True, your job is to write – all day long. But you are probably not writing for a full 8 hours. You are also researching, editing, ruminating, proofreading, staring into space (AKA thinking), attending meetings, talking to clients and colleagues, or taking a (well deserved!) coffee break.
Yet the bottom line is this: you must produce a certain amount of writing output, according to deadline. This demands an ongoing ability to tap into your creativity, even when you are tired, fed up or bored. That’s when you need a bit of inspiration to help you move the words from wherever they are inside you, onto the screen.
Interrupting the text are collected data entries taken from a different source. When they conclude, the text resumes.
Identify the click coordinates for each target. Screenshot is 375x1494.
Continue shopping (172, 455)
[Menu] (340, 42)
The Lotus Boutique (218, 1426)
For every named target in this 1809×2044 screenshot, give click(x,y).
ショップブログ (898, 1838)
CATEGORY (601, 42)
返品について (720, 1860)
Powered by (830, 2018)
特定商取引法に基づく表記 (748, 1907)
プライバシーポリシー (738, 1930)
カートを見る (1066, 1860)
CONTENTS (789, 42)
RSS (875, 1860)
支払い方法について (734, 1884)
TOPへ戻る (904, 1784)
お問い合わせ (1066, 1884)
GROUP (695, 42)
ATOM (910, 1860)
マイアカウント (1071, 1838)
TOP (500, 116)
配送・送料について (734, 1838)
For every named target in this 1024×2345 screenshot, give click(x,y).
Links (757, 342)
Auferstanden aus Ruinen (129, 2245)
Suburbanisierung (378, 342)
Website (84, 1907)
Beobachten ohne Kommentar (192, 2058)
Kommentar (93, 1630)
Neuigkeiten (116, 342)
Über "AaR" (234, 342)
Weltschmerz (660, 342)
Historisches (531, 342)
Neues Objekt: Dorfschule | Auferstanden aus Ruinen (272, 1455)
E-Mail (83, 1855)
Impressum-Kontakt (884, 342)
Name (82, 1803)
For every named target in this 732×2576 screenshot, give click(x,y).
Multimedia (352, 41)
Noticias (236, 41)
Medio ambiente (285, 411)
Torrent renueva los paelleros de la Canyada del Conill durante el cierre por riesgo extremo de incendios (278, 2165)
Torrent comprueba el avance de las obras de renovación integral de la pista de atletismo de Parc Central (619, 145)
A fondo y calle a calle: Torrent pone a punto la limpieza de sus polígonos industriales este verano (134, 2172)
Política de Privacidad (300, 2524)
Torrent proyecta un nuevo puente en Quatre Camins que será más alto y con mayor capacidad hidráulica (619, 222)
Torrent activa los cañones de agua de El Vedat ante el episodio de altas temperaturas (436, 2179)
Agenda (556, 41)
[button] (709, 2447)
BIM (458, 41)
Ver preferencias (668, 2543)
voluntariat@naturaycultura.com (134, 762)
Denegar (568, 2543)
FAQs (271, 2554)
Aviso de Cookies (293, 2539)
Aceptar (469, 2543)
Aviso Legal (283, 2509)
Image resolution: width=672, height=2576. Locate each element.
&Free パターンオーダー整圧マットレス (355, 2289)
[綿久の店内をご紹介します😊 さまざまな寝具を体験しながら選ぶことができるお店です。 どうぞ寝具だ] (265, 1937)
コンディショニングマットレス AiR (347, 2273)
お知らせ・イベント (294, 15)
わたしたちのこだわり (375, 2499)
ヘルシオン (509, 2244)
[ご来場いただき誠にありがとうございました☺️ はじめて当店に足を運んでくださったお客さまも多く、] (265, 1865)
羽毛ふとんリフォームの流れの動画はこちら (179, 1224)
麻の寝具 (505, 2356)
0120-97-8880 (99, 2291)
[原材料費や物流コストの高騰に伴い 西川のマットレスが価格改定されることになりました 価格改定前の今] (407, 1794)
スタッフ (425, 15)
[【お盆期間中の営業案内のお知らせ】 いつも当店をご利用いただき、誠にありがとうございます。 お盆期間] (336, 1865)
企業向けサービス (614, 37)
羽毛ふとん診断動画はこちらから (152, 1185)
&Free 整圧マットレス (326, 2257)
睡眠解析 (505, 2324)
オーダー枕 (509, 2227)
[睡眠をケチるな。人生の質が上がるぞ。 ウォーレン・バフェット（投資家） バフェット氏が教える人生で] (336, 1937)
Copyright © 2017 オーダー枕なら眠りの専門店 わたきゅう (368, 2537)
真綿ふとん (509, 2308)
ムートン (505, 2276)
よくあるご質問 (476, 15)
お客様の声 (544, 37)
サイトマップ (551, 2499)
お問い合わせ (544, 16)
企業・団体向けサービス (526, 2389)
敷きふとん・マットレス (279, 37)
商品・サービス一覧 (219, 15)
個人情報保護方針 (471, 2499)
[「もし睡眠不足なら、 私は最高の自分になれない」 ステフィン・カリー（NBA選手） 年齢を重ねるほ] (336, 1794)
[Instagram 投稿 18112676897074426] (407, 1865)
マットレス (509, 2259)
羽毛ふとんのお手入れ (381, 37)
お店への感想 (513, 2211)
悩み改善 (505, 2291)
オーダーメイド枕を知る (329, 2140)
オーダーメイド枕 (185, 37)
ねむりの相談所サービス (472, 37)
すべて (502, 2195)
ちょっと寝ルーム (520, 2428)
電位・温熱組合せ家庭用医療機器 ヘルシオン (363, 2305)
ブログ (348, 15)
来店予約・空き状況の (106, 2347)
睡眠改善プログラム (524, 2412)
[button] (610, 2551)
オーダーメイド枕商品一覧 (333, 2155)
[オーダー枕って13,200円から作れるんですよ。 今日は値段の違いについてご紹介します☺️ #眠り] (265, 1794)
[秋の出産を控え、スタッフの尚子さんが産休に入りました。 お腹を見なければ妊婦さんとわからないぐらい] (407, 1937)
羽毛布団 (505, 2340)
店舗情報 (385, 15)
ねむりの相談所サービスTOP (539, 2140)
Over the years, I have developed a number of ways to inspire my writing. These are not things I do when I am already at the end of my rope and feel like leaving it all behind for a new career… Rather, I do them often, during work hours, and during my time off. The cumulative effect creates a pool of inspiration that I draw from when I need it. I hope these tips will help you too:
Inspiring Content Writing Tips
1. Read – deeply, and as often as you can
I don’t mean read just any book. Rather, read a book that completely mesmerizes you. Where you become utterly lost in the story and can’t bear when it ends. This is the best feeling in the world, and it’s also very helpful for you as a writer. When you read deeply, you unconsciously internalize the author’s language and writing flow. This will help you release your own voice.
This has happened to me a few times, but most recently was my discovery of British-Australian author Nevil Shute. Having read and loved his most famous novels (A Town like Alice and On the Beach), I then launched into reading his entire published works over the course of 6 months. That deep connection with his writing has given me hours upon hours of inspiration. Not because I studied his ‘technique’ or tried to imitate his style, but because I completely surrendered to his words and the worlds he created.
2. Don’t just write about it, do it
As a content writer, you’re not writing a novel (although you might be in your spare time). You are writing about other people’s businesses and products. It’s a challenge, particularly if you have many clients in different industries. This means you need to be a fast expert in lots of subjects (internet, I love you!).
If you are feeling stuck, it might be because you don’t really know what you are writing about. Let’s say you are writing a blog about the best lawn mower features on the market. But you’ve never pushed a lawn mower, so you can’t really speak from experience. What should you do?
Mow the lawn! Don’t have a lawn mower? Go to your neighbor. Live in the city? Visit your local park and speak to the gardener. It’s past deadline and there’s no time for the park? Scour the internet for gardening blogs and lawn mower discussions. If you can’t write it, do it. If you can’t do it, then do it vicariously. The article will turn out better than if you hadn’t tried at all.
3. Browse all kinds of word sites
Sometimes, your creative juices need a kickstart to get flowing. One of my favorite ways to do this is to go on a tangent. How? By scouring word sites.
I often find myself browsing sites for idioms and phrases, song titles and lyrics, famous quotes, synonyms/antonyms, and of course, the dictionary and thesaurus. Even rhyming dictionary sites. I enter a word or words related to what I’m writing about, and see what serendipity throws my way. This often inspires a new way of thinking.
It’s a great technique if you have been writing a lot about one subject, and are feeling spent of new ideas and angles. And it’s fun! I always learn something I didn’t know before, which is also inspiring.
4. Go outside of your niche
Sometimes, the cure for not being able to write is more writing. Leave what you are doing, and take up another writing challenge – one that’s completely outside the niche you are working on. Recently, I devoted some time to translating an Israeli pop song from Hebrew to English. The lyrics were very poetic, and it was not easy finding the words to convey the right meaning. I still go back to it sometimes and change a word here or there.
Writing about something completely different gives a creative ‘shock’ to your system, and it might be just the thing to inspire you for a difficult project. If not, think of it as investing in your professional development – after all, you are still exercising your writing muscle, which will somehow pay off in the future.
5. Find a way to connect with the subject matter
This might just be the most important part of writing. Always write from the heart. If you haven’t internalized the subject, or are not able to relate to it personally on some level, your writing will suffer. Yes, that goes for lawn mowers, dental floss, microchips and any other topic.
You must find and express your truth in every piece you write – even if it’s just a kernel.
Maybe you really appreciate what the product does, or you like the client and their business. With almost all topics, you can surely find some way to connect, even if it feels like a stretch. If you really, truly can’t plug in to the subject, or if you find yourself actively repelled by it, then it’s probably best to turn down the project. You won’t be doing yourself or the client any favors by working in a state of disconnect.
Inspiration is not just happy fortune – it is also a habit. Try to develop inspiration-forming habits that work for you.
Sometimes though, you’ve tried everything and nothing seems to work. The words are well and truly stuck. Then, it’s best to take a break and come back to it later. The world will continue turning if you choose to finish writing another day.
And remember, as with everything else in life, this too shall pass!